| PROBLEM REQUIREMENTS |
Copy nothing but the lines from the line with "Task: Click the left" to the end of the records, retyped exactly. Pictures stay out.

(Stored items)
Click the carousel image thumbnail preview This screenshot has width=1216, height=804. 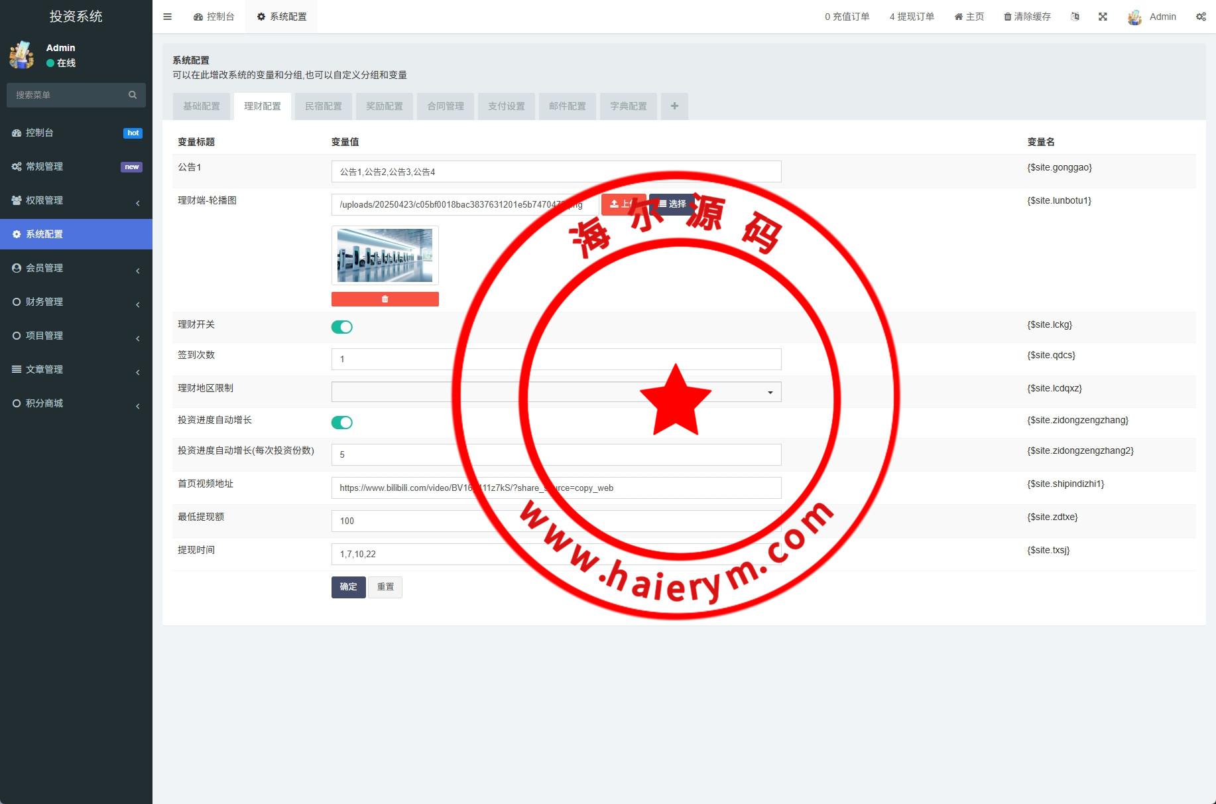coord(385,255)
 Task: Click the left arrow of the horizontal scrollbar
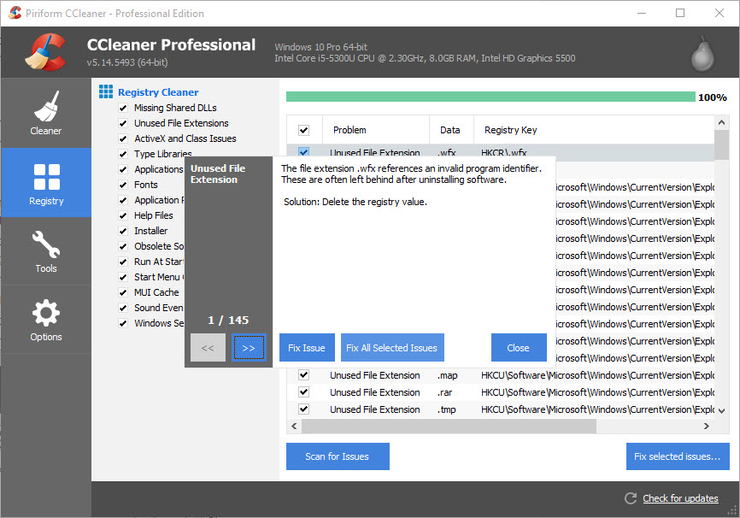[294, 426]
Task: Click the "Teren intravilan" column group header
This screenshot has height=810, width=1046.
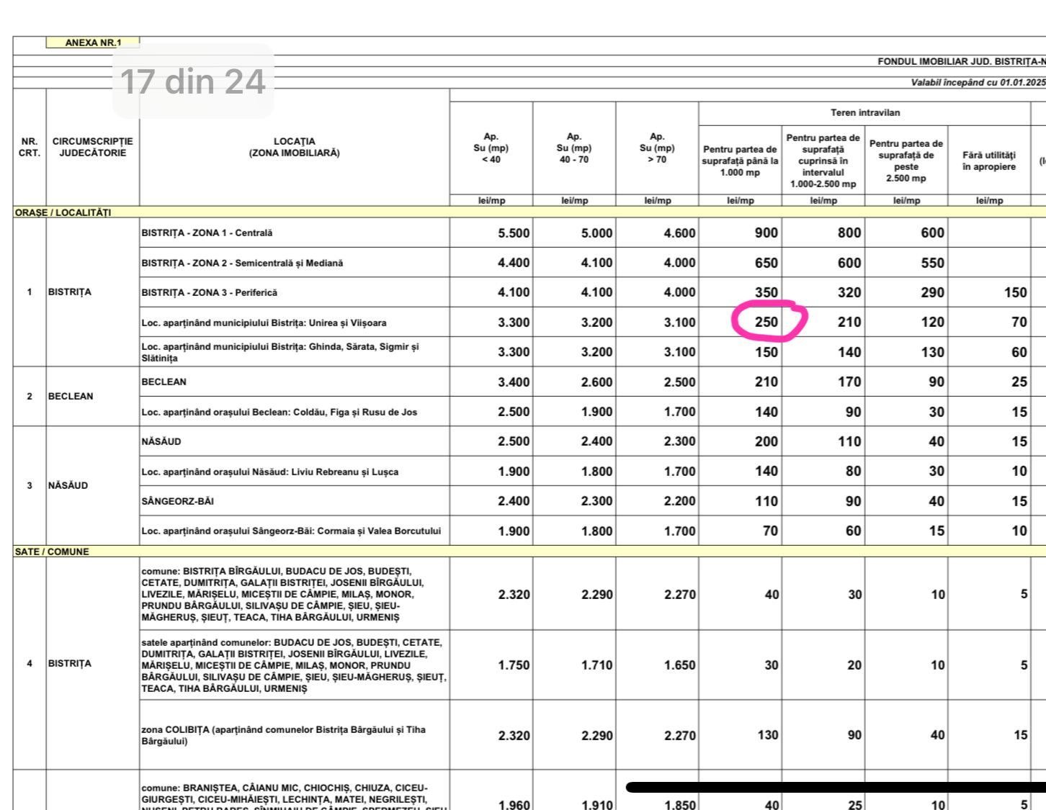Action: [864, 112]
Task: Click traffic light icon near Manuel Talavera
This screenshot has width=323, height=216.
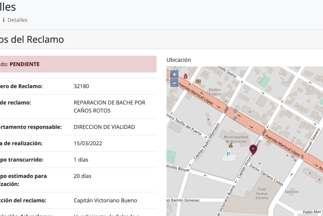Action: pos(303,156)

| SOLUTION |
 Task: Click the left arrow of the horizontal scrollbar
[294, 426]
Task: Click the "Teren intravilan" column group header
This screenshot has height=810, width=1046.
Action: [864, 112]
Task: Click traffic light icon near Manuel Talavera
This screenshot has width=323, height=216.
Action: pos(303,156)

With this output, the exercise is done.